/track_terrorism

Visualize the development of golbal terrorism

Primary LanguageJupyter Notebook

Global Terrorism animation since 1970(Please be patience with the server) demo

Summary

This data Visualization mainly focus on the development of global terrorism since 1970.

Design

EDA and cleaning(Jupyter Notebook)

The dataset is Global Terrorism Database downloading from Kaggle's Global Terrorism Database

The raw dataset have 135 variables and 170350 observations.

I select 18 variables and renames them.

variables renames
"eventid" "id"
'iyear' 'year'
'imonth' 'month'
'iday' 'day'
'country_txt' 'country'
'attacktype1_txt' 'attacktype'
'targtype1_txt' 'target'
'weaptype1_txt' 'weapon'
'gname' 'group'
'nkill' 'fatalities'
'nwound' 'injuries'

And them I use 0 to replace the Nan in

  • fatalities
  • injuries

Last but not least, I filtered the longitude and latitude before export the dataset into csv.

The detail of other plots are showed in Jupyter Notebook, I mainly focus on the development of global terrorism from 1970.

The Development of Global Terrorism since 1970.

At first, I just plot all the event points on world map using world.geo.json.

And then I design an indicator to represent the event severity:

intensity = fatalities + injuries * 0.5 + 1  

because there are no casualties in some events, so the intensity add 1 as base.
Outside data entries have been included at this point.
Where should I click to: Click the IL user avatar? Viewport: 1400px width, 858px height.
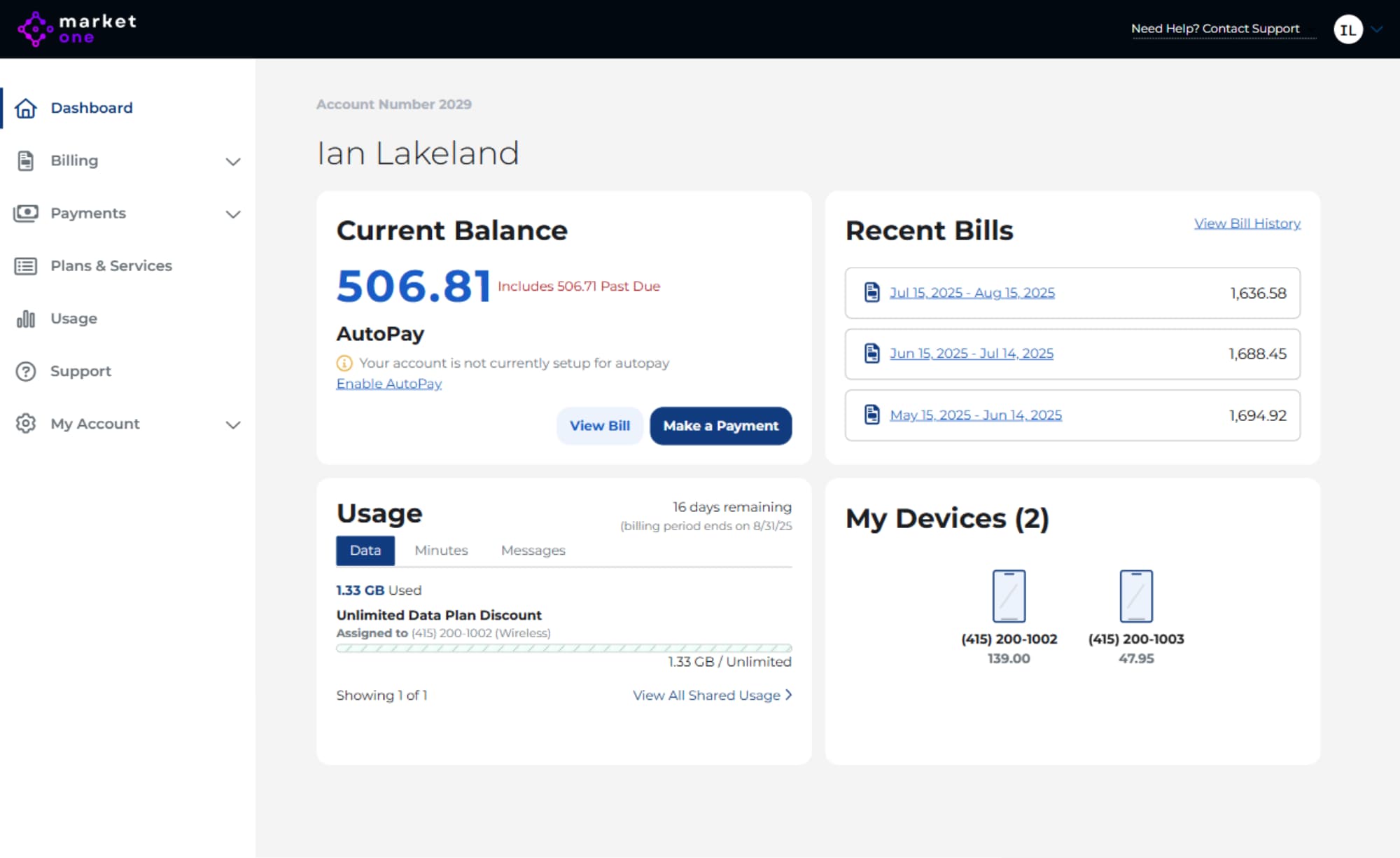pyautogui.click(x=1348, y=29)
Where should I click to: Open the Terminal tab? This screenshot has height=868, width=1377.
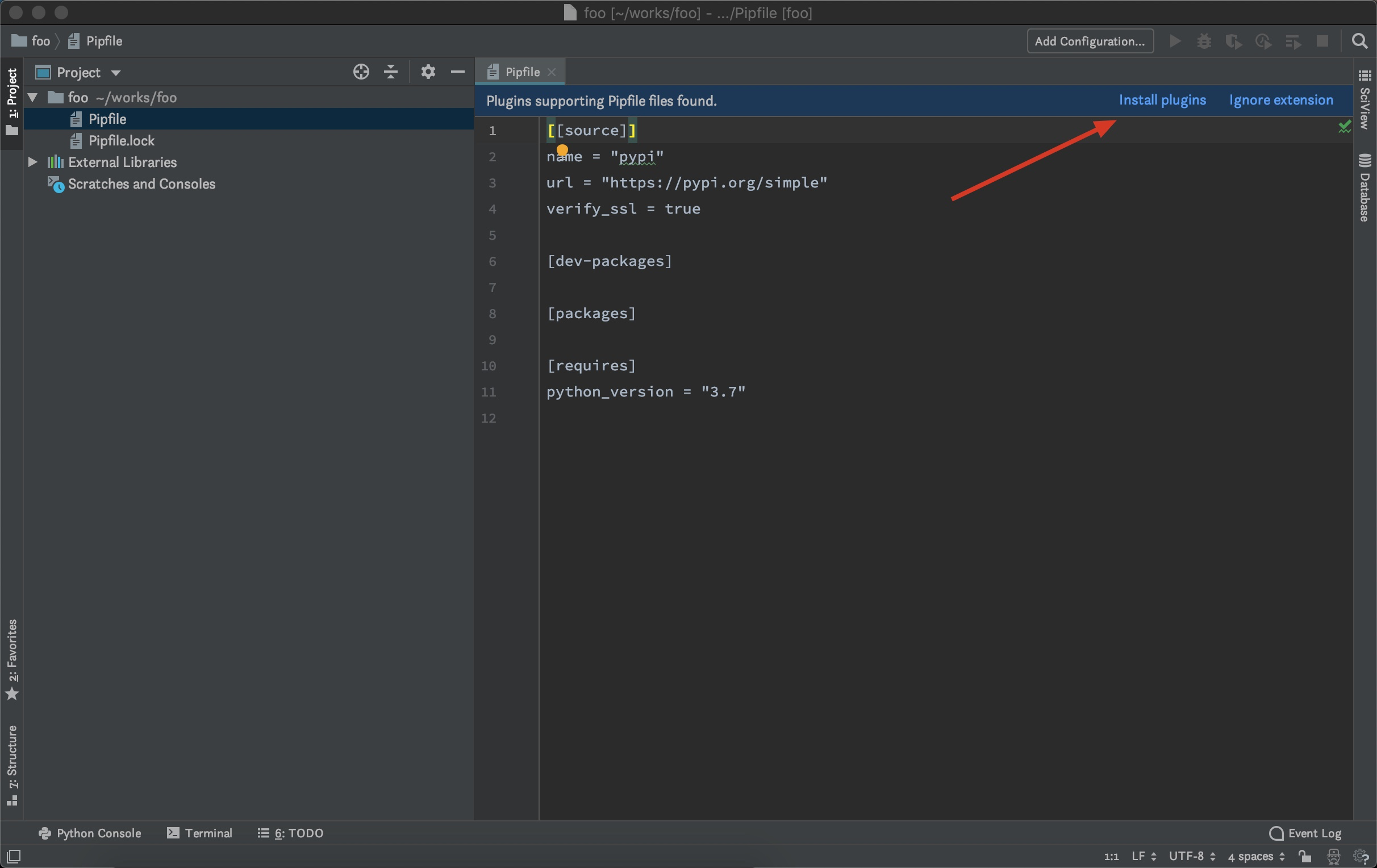[x=199, y=833]
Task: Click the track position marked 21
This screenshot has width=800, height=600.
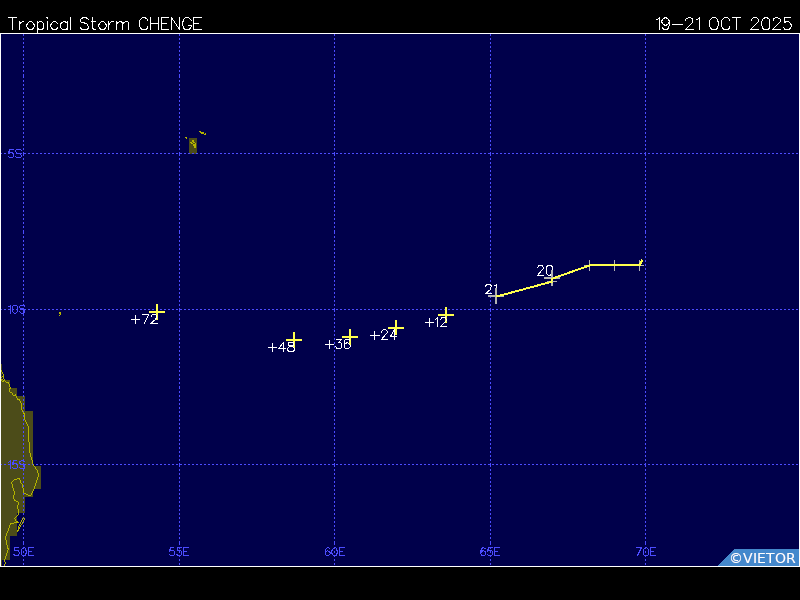Action: (495, 296)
I just use that indicator as circle area on the map. Global_Terrorism

After that, I animate the event points on map with year so that the development of global terrorism emerged. In this animation, 1993 have no data points, so I just remove it.

Furthermore, I animate the countries on the map so that the country color become black when there is terrorism event otherwise white. In this way, the development of global terrorism can be presented more clear. But I found a problem in this animation, some countries with terrorism event still keep white color. I repair partial of this bug by manually changing some countries name in GTB file to be the same in countries.geo.json file.

2001

After the history development per year, I plot all event points on the map. But since this is a big dataset with 165744 rows after filtering longitude and latitude, it would take long time to render all points on the map. So I decide to use a rectangle mask with some text on it before the final plot.

Text Mask

What is more, for better interaction, I add sidebar with all the years and tooltips with event summary, attacktype, target, fatalities and injuries.

interaction

In the end, after careful consideration, I decided to discard the dynamic map feature and the final map with all data points.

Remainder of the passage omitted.